For a start, de-coupling from the west and hitching the wagon to China is being exposed as a half truth at best. Year-on-year trade numbers for export-oriented Asia still look good with double digit growth showing for most of them.

But take a closer look and several countries are looking as though they have already reached a plateau. That is especially so for Southeast Asian countries such as Thailand, Malaysia and Indonesia. They have benefited from strong commodity prices but volume exports appear stagnant at best.

Even China is no longer quite the savior it was once assumed to be. Although real or assumed Chinese demand has clearly been the biggest factor behind the commodity boom, it does little more than compensate for western demand which bounced back from the 2009 slump but now appears sluggish.

The region’s currencies have all been strong to the point of encouraging capital controls to limit currency appreciation. But much of this has been due to a combination of rising export prices and weak domestic demand resulting in large trade surpluses. It is evidence of weakness, not strength that Malaysia runs a current account surplus of 15 percent of its GDP and even the Philippines, desperately in need of capital investment, has a 3 percent surplus. Asset prices have been rising mainly as a result of these surpluses more than because of an influx of foreign money.

The negative impact of US Federal Reserve policy on smaller Asian countries is exaggerated.

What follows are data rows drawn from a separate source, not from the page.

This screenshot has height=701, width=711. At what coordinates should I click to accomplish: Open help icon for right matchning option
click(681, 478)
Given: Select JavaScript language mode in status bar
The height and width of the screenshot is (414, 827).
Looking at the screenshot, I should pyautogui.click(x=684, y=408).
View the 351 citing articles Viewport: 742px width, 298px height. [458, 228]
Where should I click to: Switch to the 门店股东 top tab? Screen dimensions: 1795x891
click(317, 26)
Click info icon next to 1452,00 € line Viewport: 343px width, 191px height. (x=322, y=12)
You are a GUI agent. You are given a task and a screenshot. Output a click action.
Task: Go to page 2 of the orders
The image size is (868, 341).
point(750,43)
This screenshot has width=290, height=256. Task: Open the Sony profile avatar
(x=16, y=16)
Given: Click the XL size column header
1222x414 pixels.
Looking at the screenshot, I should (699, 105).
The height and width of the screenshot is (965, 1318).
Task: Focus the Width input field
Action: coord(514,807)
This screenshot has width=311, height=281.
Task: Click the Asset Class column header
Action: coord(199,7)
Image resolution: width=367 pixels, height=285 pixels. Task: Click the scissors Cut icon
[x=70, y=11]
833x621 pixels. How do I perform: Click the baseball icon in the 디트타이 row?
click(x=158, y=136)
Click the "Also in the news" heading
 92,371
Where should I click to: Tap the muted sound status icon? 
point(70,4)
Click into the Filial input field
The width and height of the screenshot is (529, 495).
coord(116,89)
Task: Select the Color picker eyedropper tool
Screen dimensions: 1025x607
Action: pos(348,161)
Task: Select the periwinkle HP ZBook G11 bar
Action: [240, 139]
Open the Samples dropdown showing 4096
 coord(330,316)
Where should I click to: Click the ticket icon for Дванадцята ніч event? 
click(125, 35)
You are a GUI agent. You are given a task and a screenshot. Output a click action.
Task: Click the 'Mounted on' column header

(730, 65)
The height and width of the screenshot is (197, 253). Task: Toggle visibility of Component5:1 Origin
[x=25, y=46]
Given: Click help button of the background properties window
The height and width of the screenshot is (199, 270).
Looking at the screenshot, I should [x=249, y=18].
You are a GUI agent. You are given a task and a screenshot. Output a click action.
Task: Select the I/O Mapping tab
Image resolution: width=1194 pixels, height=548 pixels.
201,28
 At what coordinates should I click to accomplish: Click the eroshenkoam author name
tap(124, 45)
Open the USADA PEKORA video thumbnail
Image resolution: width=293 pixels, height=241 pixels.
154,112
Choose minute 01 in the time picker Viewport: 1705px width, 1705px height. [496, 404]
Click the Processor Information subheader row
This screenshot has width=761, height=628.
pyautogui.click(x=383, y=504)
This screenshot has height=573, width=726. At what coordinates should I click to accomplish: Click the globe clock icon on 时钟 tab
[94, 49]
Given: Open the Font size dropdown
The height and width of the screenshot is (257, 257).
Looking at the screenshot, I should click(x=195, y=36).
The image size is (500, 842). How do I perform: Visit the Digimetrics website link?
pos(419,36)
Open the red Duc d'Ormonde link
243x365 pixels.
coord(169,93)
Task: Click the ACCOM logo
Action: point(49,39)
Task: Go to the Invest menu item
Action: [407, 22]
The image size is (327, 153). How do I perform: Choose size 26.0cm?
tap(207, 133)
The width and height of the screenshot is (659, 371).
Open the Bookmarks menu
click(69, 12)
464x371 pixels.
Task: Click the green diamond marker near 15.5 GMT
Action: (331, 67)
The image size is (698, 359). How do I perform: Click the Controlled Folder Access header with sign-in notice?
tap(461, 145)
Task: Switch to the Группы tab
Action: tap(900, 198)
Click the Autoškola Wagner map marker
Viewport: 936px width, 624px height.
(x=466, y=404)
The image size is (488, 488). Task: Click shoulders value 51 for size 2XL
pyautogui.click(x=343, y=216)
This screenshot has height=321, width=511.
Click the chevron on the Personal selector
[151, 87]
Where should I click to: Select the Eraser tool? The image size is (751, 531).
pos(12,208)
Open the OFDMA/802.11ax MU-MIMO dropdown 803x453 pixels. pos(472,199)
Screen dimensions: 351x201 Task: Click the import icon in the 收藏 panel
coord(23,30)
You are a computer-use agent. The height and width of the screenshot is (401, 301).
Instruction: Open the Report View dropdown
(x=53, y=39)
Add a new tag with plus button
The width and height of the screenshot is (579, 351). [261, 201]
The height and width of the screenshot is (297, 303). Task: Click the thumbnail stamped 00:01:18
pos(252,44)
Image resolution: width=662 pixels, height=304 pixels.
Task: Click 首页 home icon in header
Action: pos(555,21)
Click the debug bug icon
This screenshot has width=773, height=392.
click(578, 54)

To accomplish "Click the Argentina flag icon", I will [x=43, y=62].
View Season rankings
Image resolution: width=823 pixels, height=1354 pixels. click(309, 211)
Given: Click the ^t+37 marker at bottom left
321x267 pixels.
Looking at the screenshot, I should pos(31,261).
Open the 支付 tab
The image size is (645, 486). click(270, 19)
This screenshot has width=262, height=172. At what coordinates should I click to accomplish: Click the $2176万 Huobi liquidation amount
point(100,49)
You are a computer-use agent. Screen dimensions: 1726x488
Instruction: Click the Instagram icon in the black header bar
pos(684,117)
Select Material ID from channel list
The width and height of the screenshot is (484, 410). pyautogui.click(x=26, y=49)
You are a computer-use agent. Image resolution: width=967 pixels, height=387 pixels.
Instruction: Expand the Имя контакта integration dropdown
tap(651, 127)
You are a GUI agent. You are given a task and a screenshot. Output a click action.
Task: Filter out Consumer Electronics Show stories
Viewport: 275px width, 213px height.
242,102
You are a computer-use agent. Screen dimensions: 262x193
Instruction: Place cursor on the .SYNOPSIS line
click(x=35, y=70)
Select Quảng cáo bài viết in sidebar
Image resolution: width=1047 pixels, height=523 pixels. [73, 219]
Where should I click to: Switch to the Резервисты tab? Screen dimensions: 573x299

Over the past year money supply growth in the mid-size East and Southeast Asian countries have ranged from 4.6 percent in Taiwan to 8 percent and 9 percent in Korea, Thailand, Hong Kong, Malaysia and Singapore. Such price bubbles as have appeared have been in high-end real estate favored by Chinese buyers.

China argues that US quantitative easing is creating a wall of cheap money which is threatening to engulf other countries. But China should look in the mirror. Over the past year China’s money supply has expanded by 19 percent following a rise of 30 percent in 2009. Meanwhile despite quantitative easing earlier this year, the US equivalent has managed a paltry 3.2 percent gain.

China’s monetary stimulus, almost all provided by bank credit rather than through fiscal deficits, is mainly to blame not just for local real estate bubbles but for the wider inflation which is already 4 percent and could rise despite attempts to cap it artificially with price controls. A China which has kept interest rates at US recessionary levels while its economy grows at 8 percent or more could not have expected otherwise.

China demands the right to determine its own currency’s value. Fair enough. But it must take the consequences if it leads to unwillingness to set interest rates at appropriate levels in order to hold its currency at levels which produce huge external surpluses. Smaller countries such as Australia, Singapore, Korea and Thailand have taken their own action on interest rates and accepted some currency appreciation to offset inflation. China has resisted this despite its high growth rate and ever-growing foreign reserves.

The danger for China now is twofold. The first is that inflation will drive up production costs and so hurt its export industries which the undervalued exchange rate was supposed to protect. The second is that belated official response to inflation will lead to overkill, with interest rates rising to levels which will both constrain consumption and expose the poor quality of so much bank lending made during the past two years of stimulus. China’s massive foreign exchange holdings provide no defense against domestic lending follies reminiscent of Thailand and elsewhere in the mid 1990s prior to the Asian crisis.